Он думал теперь об «остальных женщинах», которые сосредотачивались все для него в одной, и эта одна была уже мертва. Он сочувствовал приятелю, но не мог воспринять и разделить его горе, у него было свое.
Странное, совсем непонятное чувство испытывал он теперь. Клеймо палача, оказавшееся на руке бывшей леди Гариссон, оттолкнуло его от нее. Кого он любил в ней? Кто была она? Какое прошлое стояло за ней? И, как ни неприятно было ему, он должен был сознаться перед самим собой, что и для него, и для нее лучше было, что она умерла.
– Да, женщина – всегда женщина, – проговорил он. – Ведь и я...
– Нет, – перебил его Елчанинов, – ты не сравнивай своей любви с моей! Пойми, тут огромная разница!
– Никакой разницы нет, и для меня, и для тебя одинаково. И та, и другая – женщина.
– Да, но в любви нашей разница. Ты любил красоту леди, ее тело, и потому твоя любовь – не что иное, как страсть, прости меня, низменная, животная страсть – и больше ничего. Для тебя спасение в том, что судьба оборвала проявление твоего чувства. Но я, видит Бог, никогда не помышлял о Вере, как о женщине. Для меня она была счастьем, радостью, я любил ее душу, хотел душой слиться с нею, и вдруг она заявляет, что она невеста другого... что же это такое?
Он расставил руки в стороны и так и остался в такой позе.
Варгин не мог ничего ответить ему.
Погода стояла пасмурная; серое небо хмуро нависло, сливаясь с поднимавшимся от земли туманом; мелкая петербургская морось носилась в воздухе, словно частым ситом разбитая влага.

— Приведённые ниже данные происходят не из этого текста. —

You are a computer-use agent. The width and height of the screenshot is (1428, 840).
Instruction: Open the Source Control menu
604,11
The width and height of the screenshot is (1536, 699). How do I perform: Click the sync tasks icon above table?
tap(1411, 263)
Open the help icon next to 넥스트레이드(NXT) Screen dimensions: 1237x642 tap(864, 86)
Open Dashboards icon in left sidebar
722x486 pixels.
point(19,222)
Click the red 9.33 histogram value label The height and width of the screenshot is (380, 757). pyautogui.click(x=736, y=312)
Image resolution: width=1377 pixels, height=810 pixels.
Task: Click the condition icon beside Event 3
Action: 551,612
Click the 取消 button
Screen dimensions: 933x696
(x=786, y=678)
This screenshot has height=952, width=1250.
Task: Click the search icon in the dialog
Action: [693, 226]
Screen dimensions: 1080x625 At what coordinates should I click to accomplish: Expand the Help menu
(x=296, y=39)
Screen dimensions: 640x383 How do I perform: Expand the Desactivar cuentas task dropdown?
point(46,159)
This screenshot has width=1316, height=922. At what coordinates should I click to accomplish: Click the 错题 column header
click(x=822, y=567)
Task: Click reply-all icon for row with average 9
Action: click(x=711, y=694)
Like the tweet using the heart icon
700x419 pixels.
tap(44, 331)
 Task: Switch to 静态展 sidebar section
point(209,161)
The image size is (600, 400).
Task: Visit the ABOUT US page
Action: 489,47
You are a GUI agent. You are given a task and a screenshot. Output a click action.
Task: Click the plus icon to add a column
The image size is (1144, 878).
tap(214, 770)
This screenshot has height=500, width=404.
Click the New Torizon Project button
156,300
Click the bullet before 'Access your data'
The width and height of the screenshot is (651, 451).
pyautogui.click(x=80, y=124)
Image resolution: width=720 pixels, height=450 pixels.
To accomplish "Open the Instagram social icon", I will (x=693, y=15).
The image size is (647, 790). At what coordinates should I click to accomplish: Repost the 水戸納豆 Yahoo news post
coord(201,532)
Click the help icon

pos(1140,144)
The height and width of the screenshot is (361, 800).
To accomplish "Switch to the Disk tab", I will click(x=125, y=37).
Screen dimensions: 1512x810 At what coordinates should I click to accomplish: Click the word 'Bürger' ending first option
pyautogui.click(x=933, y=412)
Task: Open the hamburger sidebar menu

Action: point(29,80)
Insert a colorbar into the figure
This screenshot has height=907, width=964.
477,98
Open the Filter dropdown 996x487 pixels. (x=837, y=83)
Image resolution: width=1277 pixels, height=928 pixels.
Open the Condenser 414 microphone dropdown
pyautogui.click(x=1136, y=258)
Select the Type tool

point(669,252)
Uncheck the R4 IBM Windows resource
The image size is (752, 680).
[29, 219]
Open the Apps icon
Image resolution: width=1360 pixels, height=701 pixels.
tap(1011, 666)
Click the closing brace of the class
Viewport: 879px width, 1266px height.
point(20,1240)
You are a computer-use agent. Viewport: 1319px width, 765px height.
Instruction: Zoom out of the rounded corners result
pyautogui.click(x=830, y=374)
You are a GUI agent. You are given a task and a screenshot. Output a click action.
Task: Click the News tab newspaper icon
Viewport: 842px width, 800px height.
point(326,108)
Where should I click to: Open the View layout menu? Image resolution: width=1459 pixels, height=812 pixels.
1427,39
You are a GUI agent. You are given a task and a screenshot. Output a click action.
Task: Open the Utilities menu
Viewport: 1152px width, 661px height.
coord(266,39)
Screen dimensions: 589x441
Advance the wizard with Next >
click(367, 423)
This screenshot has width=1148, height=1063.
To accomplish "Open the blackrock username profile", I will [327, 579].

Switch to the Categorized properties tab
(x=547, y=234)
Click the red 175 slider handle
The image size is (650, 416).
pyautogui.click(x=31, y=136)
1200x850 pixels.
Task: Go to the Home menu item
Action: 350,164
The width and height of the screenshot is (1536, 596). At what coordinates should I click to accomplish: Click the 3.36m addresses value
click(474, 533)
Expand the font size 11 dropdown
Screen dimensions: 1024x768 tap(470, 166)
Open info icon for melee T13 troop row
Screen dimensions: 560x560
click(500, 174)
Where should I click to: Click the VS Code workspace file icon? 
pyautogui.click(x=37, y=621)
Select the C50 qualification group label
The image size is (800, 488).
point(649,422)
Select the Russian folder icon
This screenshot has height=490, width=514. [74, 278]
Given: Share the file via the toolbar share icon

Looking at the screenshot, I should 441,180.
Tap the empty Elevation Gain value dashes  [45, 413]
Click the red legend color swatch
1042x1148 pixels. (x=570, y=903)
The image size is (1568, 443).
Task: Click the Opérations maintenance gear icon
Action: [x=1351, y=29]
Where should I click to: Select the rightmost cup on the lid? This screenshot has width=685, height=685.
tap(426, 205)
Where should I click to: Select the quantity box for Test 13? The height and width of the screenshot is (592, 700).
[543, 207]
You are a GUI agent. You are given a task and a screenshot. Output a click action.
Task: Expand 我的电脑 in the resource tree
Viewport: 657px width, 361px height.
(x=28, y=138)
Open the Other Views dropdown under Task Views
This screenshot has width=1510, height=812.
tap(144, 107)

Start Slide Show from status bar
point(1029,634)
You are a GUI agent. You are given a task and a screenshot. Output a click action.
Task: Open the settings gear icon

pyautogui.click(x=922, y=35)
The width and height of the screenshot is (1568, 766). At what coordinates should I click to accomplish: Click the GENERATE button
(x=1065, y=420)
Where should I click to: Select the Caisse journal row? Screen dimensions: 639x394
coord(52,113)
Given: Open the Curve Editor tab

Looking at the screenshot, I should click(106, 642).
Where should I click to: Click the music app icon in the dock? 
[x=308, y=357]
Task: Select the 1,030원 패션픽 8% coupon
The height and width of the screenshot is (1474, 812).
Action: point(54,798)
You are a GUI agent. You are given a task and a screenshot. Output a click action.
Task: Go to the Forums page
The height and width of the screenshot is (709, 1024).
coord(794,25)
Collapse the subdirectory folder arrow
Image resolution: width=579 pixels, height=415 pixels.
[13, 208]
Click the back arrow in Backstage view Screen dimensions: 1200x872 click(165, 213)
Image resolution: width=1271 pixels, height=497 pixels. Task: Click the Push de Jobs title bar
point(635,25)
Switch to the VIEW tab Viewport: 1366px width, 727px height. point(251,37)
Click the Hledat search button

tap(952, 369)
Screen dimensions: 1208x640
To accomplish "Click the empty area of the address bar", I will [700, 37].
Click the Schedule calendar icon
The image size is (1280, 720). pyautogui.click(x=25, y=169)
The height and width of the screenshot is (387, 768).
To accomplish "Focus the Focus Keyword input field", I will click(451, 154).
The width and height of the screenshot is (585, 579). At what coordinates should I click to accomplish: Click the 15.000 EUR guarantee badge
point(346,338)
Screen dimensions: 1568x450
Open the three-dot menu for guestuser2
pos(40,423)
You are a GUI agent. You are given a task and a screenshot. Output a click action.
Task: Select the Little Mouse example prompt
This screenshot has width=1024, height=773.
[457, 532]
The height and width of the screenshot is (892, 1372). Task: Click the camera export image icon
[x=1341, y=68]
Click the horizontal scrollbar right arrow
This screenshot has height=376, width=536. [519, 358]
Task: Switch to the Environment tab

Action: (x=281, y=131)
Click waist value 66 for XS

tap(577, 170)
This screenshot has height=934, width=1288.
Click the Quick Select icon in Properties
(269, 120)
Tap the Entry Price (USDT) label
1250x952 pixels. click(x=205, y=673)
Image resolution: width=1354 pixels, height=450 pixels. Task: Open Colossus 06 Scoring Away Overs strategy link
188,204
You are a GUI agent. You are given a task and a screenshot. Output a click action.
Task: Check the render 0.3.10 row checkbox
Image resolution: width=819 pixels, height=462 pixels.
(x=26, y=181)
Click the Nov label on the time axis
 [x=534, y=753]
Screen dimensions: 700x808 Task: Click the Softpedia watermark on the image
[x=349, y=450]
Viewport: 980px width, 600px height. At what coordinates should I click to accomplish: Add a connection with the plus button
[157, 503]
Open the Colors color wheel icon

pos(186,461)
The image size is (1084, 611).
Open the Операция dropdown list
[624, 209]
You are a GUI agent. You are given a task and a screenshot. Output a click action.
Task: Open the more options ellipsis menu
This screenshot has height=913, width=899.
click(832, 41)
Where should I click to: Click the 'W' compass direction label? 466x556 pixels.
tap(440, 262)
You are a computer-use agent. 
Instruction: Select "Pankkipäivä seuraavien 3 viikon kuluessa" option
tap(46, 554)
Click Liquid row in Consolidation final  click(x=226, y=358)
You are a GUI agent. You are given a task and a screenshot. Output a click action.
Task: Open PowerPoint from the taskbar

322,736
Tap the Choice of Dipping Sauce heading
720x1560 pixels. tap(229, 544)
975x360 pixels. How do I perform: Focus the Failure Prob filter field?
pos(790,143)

Настоящий дождь шел ночью, солнце не показывалось после него; крыши, деревья, дома и мостовые были мокры, тусклы и не блестели; серый туман, как вуаль, заволакивал их. В желобах и на листьях натекали капли и, мерно обрываясь, падали.
Грустно и мрачно было в городе и еще грустнее казались острова, несмотря на все еще покрывавшую их зелень. Последняя казалась в сумерках ненастного дня совсем бурой и смотрелась в мутно-свинцовые воды, не отражаясь в них, подернутых мелкой ленивой рябью.
В сырости тумана тонула деревянная, в итальянском вкусе, вилла леди Гариссон; в ее саду, смоченные ночным дождем, потерявшие свой цвет и форму, качались неубранные бумажные фонари вчерашней иллюминации и торчали на шестах вензеля, блестевшие вчера разноцветными огнями, а сегодня убогие и жалкие.
Посреди зала на вилле стояли черное возвышение в виде катафалка, четыре свечи и гроб, обитый дешевой лиловой материей.
И катафалк, и свечи, и гроб совершенно не соответствовали окружавшей обстановке, пестро изукрашенной. Все убранство виллы говорило, что она была выстроена для удовольствия и празднеств; плафон и стены зала были расписаны картинами очень веселого и очень фривольного содержания; всюду было показное великолепие; всюду блестела позолота; гроб же, свечи и катафалк были более чем скромны.
Леди Гариссон лежала в гробу, закрытая крепом, и как-то особенно странно и совсем неподходяще для русского глаза казался выпущенный наружу по католическому обряду и спускающийся сбоку расшитый шелками шлейф ее богатого платья, вместо обычного простого белого савана. Ее положили в том самом платье, в котором она была вчера у себя на вечере.
Эту жалкую погребальную помпу устроил за свой счет Станислав, на последние, оставшиеся у него от данных Киршем двухсот рублей, деньги.